Collected data:
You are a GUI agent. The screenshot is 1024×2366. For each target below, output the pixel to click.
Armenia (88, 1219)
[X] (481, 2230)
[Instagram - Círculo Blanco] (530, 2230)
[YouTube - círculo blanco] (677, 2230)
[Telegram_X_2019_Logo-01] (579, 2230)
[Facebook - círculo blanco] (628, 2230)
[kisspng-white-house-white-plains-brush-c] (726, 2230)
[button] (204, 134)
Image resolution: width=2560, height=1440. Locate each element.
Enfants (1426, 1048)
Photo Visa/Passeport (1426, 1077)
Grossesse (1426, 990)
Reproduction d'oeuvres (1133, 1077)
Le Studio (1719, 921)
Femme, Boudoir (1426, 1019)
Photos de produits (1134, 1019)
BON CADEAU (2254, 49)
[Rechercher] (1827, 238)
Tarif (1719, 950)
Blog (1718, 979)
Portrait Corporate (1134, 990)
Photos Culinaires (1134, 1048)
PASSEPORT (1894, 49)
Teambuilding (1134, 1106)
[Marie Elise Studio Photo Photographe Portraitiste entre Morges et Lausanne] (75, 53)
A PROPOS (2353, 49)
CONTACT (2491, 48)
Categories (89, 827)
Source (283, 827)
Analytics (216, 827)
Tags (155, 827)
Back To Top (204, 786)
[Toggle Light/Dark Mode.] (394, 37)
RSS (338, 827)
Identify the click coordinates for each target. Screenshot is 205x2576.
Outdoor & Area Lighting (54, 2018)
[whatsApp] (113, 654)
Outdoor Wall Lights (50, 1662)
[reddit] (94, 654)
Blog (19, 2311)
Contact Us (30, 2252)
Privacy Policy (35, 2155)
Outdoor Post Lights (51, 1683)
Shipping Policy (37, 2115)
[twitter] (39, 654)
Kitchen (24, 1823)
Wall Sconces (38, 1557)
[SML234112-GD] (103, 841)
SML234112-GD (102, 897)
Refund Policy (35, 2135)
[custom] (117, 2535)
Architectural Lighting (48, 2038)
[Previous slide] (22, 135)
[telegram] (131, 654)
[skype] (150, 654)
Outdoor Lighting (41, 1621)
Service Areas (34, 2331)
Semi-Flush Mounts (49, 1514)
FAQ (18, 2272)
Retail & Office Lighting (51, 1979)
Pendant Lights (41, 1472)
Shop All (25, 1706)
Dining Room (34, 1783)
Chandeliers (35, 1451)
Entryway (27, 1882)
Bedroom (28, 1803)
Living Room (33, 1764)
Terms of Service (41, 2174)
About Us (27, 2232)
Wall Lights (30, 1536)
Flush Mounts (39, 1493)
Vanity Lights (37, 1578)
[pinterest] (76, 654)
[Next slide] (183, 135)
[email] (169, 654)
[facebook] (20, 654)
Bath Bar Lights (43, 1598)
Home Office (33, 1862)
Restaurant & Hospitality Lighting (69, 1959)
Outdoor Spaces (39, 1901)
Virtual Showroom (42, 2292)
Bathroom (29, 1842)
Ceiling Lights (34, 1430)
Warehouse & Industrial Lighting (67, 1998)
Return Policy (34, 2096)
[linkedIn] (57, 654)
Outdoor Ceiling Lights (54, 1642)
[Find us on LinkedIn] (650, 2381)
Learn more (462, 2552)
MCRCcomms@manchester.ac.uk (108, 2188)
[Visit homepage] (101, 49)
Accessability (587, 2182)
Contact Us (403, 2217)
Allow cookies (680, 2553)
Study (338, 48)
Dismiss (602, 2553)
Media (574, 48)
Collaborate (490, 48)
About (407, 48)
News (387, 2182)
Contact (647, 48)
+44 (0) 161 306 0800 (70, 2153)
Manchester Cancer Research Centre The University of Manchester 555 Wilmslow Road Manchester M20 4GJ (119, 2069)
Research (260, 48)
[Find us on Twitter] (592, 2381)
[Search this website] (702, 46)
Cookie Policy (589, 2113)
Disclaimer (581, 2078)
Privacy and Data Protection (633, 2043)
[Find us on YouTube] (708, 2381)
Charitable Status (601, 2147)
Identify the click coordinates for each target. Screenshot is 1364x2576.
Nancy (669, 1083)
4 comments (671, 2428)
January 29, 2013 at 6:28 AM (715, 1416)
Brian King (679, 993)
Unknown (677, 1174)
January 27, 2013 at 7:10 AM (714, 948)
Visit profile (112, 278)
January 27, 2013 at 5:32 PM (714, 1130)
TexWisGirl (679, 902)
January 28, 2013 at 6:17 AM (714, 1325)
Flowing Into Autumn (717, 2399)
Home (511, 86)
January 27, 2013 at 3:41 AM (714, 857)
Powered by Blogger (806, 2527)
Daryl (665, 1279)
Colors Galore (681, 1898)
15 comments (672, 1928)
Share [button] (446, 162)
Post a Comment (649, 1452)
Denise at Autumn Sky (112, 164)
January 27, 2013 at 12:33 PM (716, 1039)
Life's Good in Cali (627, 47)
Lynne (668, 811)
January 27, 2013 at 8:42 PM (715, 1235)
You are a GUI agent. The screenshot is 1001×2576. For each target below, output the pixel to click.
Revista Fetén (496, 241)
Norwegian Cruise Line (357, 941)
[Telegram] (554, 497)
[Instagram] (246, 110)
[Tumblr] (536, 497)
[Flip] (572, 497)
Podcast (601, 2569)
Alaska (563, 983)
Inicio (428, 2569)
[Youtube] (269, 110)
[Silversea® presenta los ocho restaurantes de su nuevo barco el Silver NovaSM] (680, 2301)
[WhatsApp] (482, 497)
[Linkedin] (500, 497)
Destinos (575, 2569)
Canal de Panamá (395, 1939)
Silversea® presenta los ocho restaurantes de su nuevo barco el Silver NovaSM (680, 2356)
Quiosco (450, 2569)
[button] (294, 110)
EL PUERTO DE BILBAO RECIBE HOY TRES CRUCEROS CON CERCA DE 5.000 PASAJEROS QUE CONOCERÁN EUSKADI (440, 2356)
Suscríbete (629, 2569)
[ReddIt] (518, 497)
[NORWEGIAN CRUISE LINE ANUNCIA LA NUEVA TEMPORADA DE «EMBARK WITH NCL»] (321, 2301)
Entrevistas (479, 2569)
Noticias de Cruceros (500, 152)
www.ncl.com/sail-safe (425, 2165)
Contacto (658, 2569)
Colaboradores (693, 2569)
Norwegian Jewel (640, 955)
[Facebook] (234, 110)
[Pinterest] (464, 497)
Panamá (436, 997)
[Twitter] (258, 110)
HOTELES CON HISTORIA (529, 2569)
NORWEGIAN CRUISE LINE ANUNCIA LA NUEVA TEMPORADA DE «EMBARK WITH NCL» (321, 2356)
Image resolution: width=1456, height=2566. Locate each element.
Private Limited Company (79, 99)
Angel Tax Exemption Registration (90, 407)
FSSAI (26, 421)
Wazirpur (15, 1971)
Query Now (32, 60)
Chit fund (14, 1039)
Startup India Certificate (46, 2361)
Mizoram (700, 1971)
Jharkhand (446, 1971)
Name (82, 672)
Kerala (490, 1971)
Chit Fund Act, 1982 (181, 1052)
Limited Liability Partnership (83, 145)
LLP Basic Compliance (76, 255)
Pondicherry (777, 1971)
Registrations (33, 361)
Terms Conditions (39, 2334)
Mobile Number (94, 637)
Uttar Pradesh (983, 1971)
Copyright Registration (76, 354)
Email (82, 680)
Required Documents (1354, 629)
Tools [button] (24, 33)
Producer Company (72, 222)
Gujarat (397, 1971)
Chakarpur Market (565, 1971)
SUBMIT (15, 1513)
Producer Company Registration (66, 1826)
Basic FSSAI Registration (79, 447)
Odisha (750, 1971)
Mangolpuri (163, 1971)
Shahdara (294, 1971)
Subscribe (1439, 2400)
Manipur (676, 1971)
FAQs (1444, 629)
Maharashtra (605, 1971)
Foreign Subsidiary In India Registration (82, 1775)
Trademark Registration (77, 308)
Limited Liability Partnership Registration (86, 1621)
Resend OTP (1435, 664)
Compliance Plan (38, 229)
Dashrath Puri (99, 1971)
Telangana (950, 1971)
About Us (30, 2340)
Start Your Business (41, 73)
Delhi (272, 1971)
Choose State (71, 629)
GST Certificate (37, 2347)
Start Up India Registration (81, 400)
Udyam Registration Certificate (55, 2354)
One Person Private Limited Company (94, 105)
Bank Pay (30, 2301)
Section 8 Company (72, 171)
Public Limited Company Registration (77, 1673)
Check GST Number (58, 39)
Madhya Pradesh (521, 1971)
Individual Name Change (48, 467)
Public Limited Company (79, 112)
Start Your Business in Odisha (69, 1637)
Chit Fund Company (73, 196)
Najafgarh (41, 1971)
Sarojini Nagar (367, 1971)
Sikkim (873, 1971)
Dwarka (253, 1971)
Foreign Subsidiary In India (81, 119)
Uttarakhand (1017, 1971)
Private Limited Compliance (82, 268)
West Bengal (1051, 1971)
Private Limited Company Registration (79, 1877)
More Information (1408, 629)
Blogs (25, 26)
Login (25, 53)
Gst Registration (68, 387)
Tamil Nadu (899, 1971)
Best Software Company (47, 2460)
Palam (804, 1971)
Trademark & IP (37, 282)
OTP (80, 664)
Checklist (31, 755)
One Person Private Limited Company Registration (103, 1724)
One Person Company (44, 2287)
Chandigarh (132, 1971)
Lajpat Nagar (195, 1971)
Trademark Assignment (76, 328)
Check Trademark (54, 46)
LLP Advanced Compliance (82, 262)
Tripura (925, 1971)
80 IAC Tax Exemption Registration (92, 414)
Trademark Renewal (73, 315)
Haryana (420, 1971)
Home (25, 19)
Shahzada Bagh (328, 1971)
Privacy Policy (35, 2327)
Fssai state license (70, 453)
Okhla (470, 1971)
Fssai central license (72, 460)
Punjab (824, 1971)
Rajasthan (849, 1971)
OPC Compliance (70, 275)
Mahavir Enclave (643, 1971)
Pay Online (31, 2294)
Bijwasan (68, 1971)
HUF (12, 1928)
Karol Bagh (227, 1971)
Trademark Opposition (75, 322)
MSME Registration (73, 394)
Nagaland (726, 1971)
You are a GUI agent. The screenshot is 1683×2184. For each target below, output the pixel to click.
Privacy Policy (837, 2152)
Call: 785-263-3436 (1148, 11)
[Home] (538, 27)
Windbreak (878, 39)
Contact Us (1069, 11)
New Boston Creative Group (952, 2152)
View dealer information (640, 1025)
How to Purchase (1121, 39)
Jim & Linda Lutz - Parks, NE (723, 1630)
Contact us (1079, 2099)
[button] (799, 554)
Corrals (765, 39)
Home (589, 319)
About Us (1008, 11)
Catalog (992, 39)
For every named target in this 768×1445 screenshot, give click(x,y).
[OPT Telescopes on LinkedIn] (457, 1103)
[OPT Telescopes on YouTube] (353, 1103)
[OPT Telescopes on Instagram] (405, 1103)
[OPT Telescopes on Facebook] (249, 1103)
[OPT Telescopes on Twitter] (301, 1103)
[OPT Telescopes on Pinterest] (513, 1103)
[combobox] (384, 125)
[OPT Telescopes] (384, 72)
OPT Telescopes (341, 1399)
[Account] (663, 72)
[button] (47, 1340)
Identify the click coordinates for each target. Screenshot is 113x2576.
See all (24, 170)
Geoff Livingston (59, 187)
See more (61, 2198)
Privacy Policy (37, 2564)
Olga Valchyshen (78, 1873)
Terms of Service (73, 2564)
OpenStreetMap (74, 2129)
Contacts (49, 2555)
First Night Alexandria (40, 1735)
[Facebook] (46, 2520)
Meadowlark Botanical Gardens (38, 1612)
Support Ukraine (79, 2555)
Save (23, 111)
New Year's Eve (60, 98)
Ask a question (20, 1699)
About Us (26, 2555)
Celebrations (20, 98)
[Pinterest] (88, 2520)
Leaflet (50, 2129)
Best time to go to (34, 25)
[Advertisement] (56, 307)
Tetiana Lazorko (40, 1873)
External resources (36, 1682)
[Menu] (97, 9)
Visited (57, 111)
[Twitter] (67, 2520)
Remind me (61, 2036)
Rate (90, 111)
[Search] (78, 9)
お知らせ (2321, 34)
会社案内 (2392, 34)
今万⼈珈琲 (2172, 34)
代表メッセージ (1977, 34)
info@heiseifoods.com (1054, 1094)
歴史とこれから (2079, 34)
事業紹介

> _Work order_: Starting at the line that contains "Private Limited Company (79, 99)" and stopping after the line that contains "Kerala (490, 1971)", write out every line exactly as it appears above, and no other line.

> _The answer_:
Private Limited Company (79, 99)
Angel Tax Exemption Registration (90, 407)
FSSAI (26, 421)
Wazirpur (15, 1971)
Query Now (32, 60)
Chit fund (14, 1039)
Startup India Certificate (46, 2361)
Mizoram (700, 1971)
Jharkhand (446, 1971)
Name (82, 672)
Kerala (490, 1971)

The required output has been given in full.